Extracted text
>>>
Former Centers for Disease Control (CDC) Director Dr. Robert Redfield responded to pushback from Fox News anchor Martha MacCallum about the lack of solid data behind the agency's push to require masks in schools by calling it "fair criticism."
The Monday afternoon "The Story" segment saw MacCallum kick off the topic with a clip of Johns Hopkins surgeon Dr. Marty Makary - who, as Townhall's Katie Pavlich reported, co-wrote a Wall Street Journal op-ed arguing that the science behind masking children is inconclusive - criticizing the guideline as "pretty stern and with zero data."
"There’s only one inconclusive study out there on masks and kids and no study funded by the NIH's $42 billion a year budget," Makary said in the clip. "Yet we had a very vigorous recommendation that all kids k-12 should be wearing a mask regardless of their vaccination status."
Asked why his former agency hasn't "spent the money on that study," Redfield called the question "really important."
<<<
Data extract
>>>
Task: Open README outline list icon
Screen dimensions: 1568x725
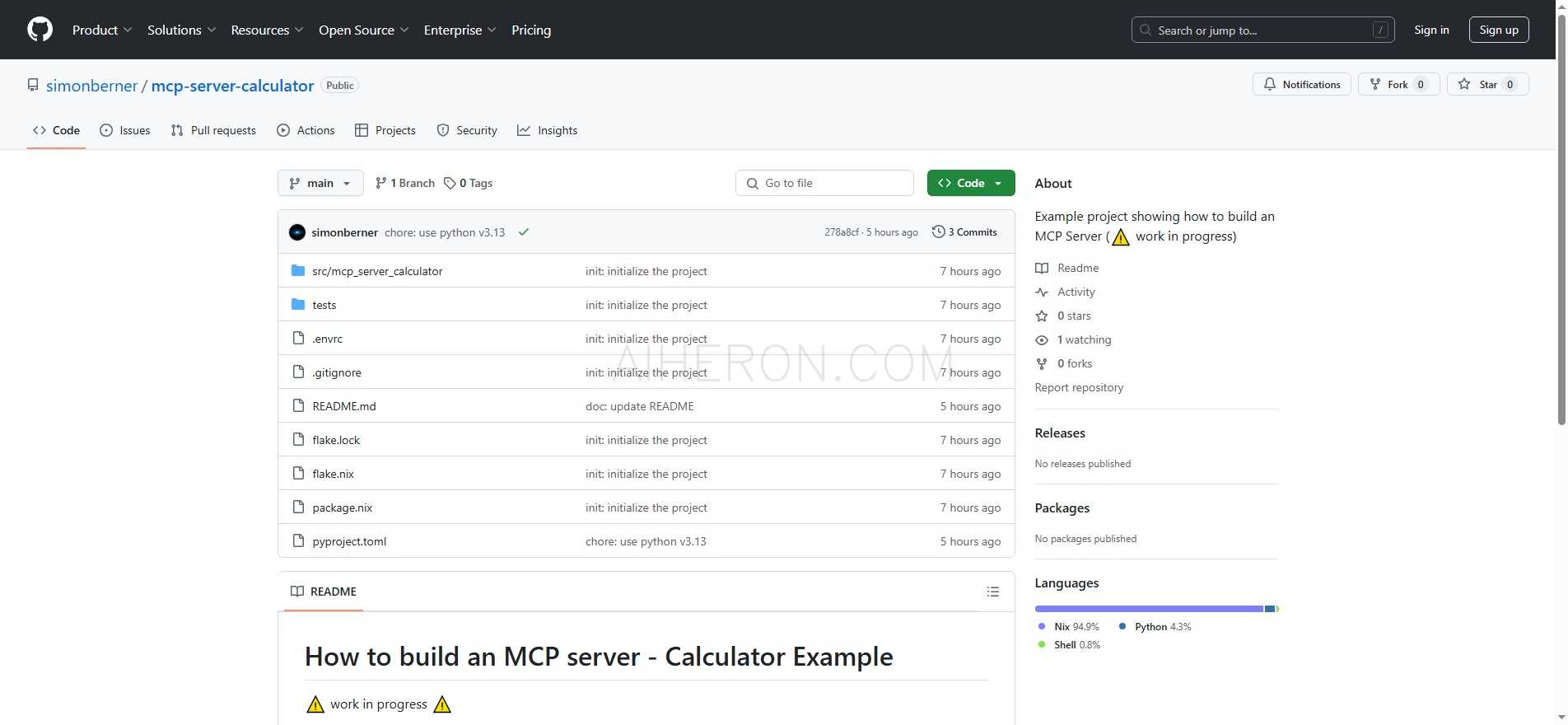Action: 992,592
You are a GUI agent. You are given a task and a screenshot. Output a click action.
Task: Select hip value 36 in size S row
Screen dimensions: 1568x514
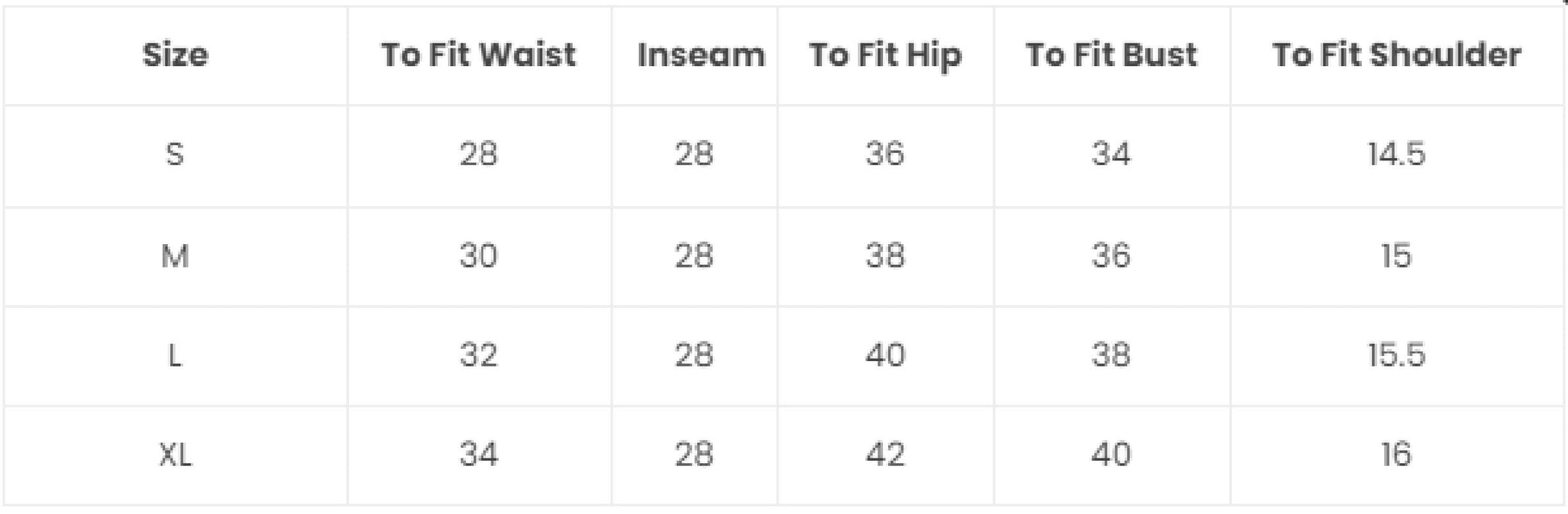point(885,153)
<<<
>>>
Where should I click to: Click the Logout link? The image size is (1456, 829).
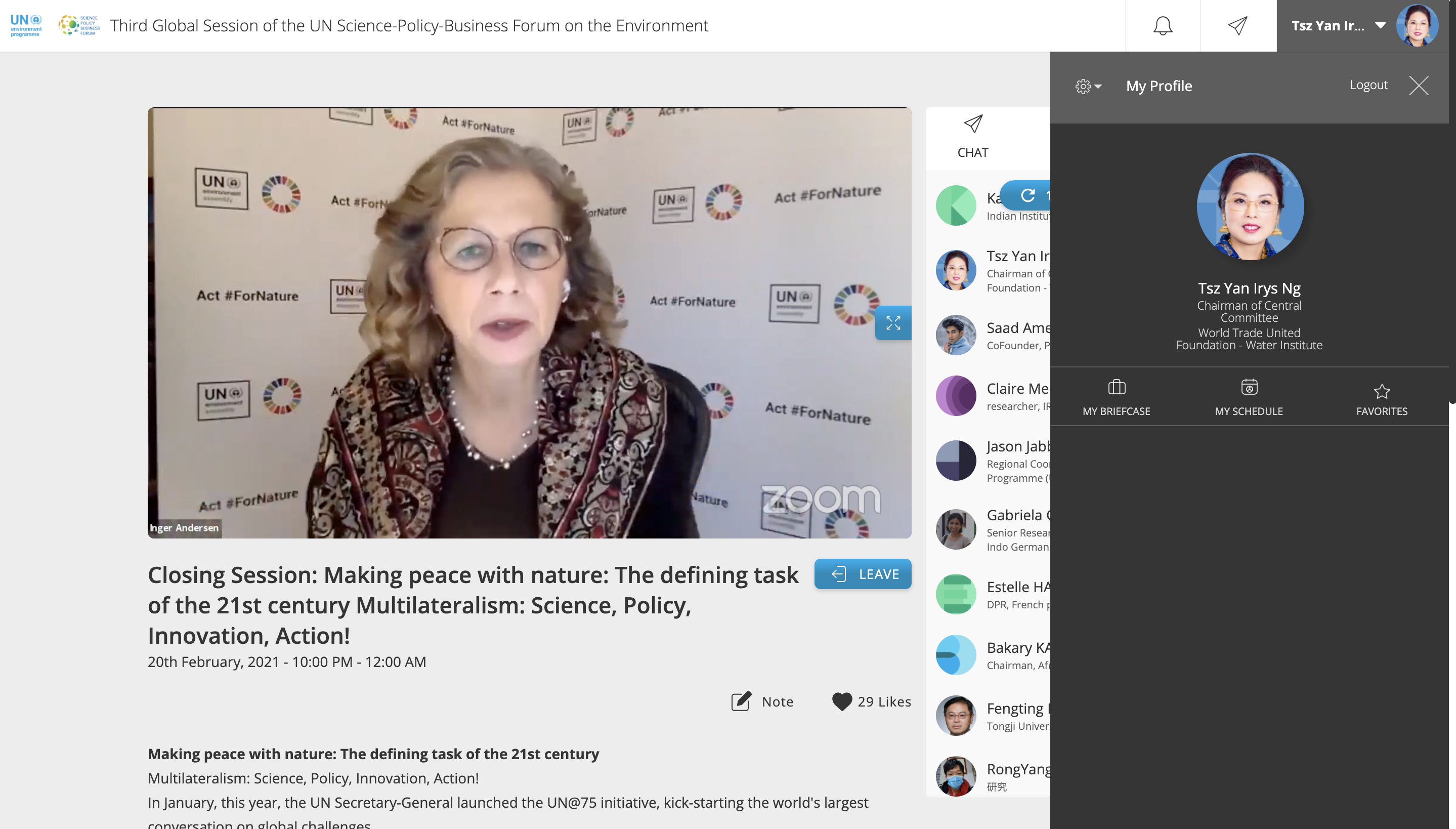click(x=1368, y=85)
<<<
>>>
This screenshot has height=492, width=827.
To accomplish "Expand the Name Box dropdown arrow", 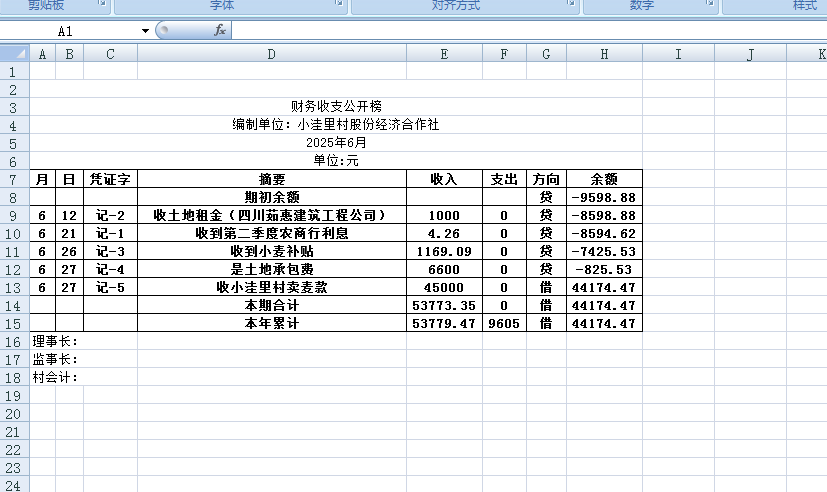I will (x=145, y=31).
<<<
What to do
A) Translate this sentence from the article on school mask guidance into Spanish: "Asked why his former agency hasn't "spent the money on that study," Redfield called the question "really important.""
B) Write the next few sentences of the article on Redfield and school mask guidance, picking up after its final sentence.
The items have nothing to do with the text.

Responses in order
A) Cuando se le preguntó por qué su antigua agencia no ha "gastado el dinero en ese estudio", Redfield calificó la pregunta de "realmente importante".

B)
"These policies should be grounded in data as opposed to opinion," Redfield told MacCallum. "I think [Makary] raises a very important part. There’s been very few studies that really are compelling in that setting of the classroom. We did a number of studies when I was there just in fixed settings and recognized that if you aerosolized virus through a mask, and then the recipient had a mask - and these were all dummies - in rooms that were ventilated to different degrees, you could have an impact on the amount of virus that went from one room to another. But that's not to say in a real-life scenario that that's efficacious in the classroom."
"When you look at what the CDC has recommended now, they are basically saying everybody should be masked, right?" MacCallum asked. "We talk about the fact that there has been no study that would back that up. And so the question is, you did some studies then but you did them with dummies - where have they been ever since then? What has been going on the past nine, ten months? Why don't we have data rather than as you say just opinion that's leading this push with our schools?"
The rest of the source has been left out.